I'm not sure why I'm bothering to respond, given the mentality I usually associated with the "owned" meme (at least it was "pwned" ...) but it's worth noting that the operating system goes out of its way to hide the details of what's really going on.
If by "open" you mean getting CPU time, eating up battery life, actively performing tasks, etc. then applications that aren't in the foreground
usually aren't "open." Most applications are completely suspended when they're in the background - they're resident in memory but that's it (and they're supposed to aggressively reduce their memory usage before being suspended.) There are obvious exceptions for applications playing background audio, navigation, and so forth, but very few applications fall into this category.
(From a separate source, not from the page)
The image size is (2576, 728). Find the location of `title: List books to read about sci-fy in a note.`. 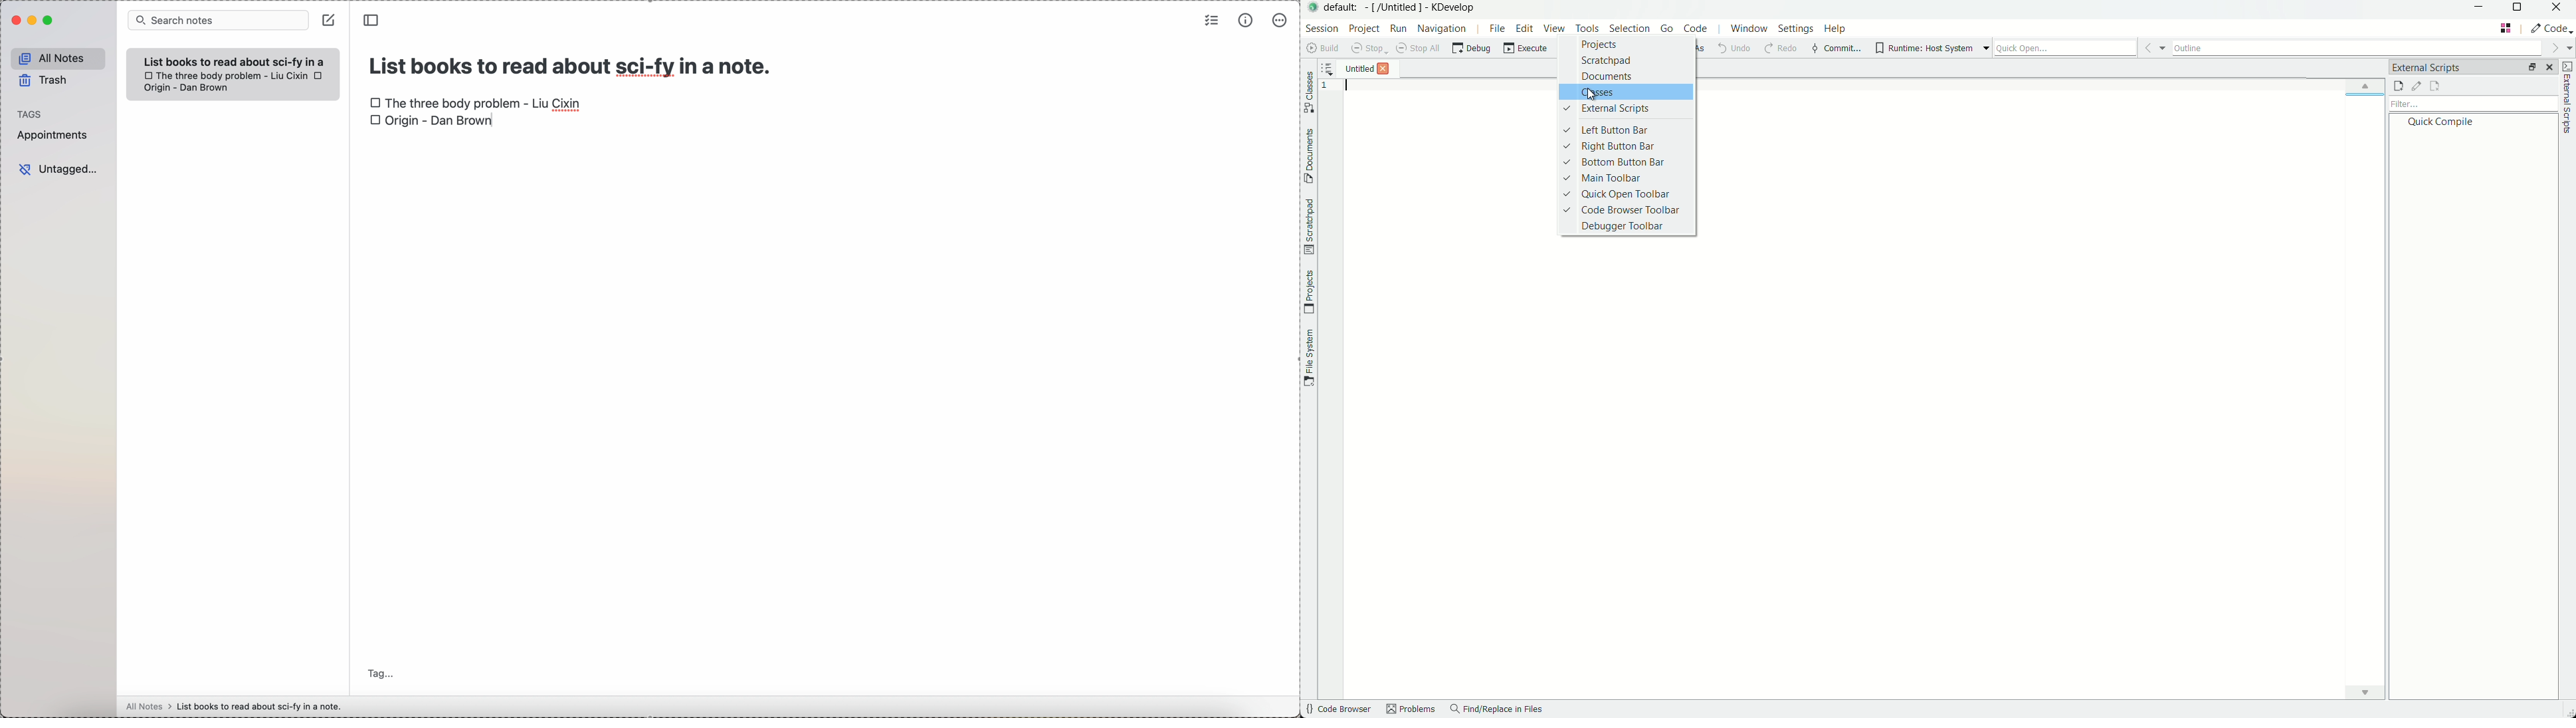

title: List books to read about sci-fy in a note. is located at coordinates (572, 63).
So if by "open" you mean the application is still in memory? Maybe. A foreground application that needs a lot of memory will reclaim memory used by suspended applications. So there are indeed instances when an application that has been suspended will launch from scratch and you'll see the splash screen again. Just because it shows up in the "tray" of recently used applications doesn't mean it's tying up memory.
Again, free memory is wasted memory. Until you need it for something else there's
no reason not to keep something in it that might speeds up future operations. I hate to break it to you, but
every modern operating system executable uses available memory as a disk cache so that re-launching an application you've just exited is faster. Quitting an app in Windows or OS X doesn't "get rid of it", either. iOS just goes the next step and allows the app to pick up from where it left off if the memory isn't needed for anything else.
As for your signature?
Steve Jobs - Idiot of the year | I have yet to hear one Apple apologist explain why the idiot above holds the iPhone 4 in the exact same way he says not to.
He pretty clearly told people not to hold it
in a way that causes reception problems. When you're not having reception problems you can hold it any way you please! It's like nobody here ever owned a cell phone before. Or a radio. Or anything else that relies on wireless communication subject to RF interference.